[Start of Attachment]

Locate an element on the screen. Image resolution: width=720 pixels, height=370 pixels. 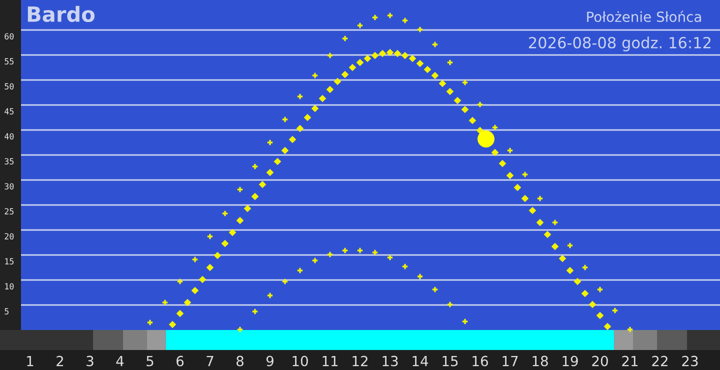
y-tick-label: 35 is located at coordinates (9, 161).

[End of Attachment]
[Start of Attachment]

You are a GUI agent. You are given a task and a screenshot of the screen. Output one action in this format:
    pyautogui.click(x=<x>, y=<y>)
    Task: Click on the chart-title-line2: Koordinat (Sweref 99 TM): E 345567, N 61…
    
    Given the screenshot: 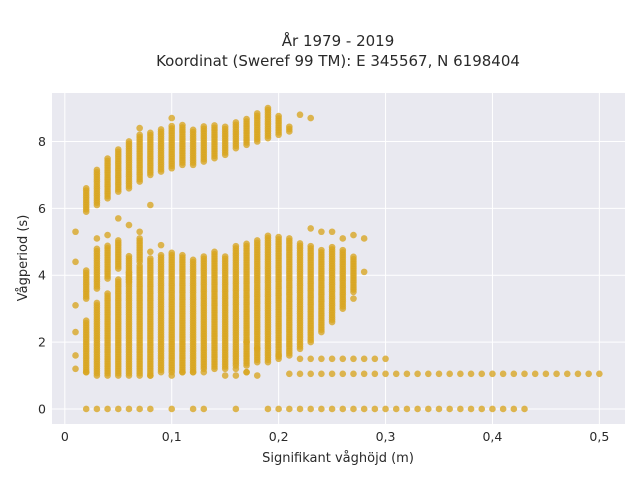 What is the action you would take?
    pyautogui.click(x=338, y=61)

[End of Attachment]
[Start of Attachment]

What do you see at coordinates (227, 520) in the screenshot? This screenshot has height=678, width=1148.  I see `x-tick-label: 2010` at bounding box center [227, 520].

[End of Attachment]

Your instructions:
Retype everything in the records from the line containing "Locate an element" down to the line containing "y-tick-label: 35 is", omitting the pictures.

Task answer:
Locate an element on the screen. Image resolution: width=720 pixels, height=370 pixels. 
y-tick-label: 35 is located at coordinates (9, 161).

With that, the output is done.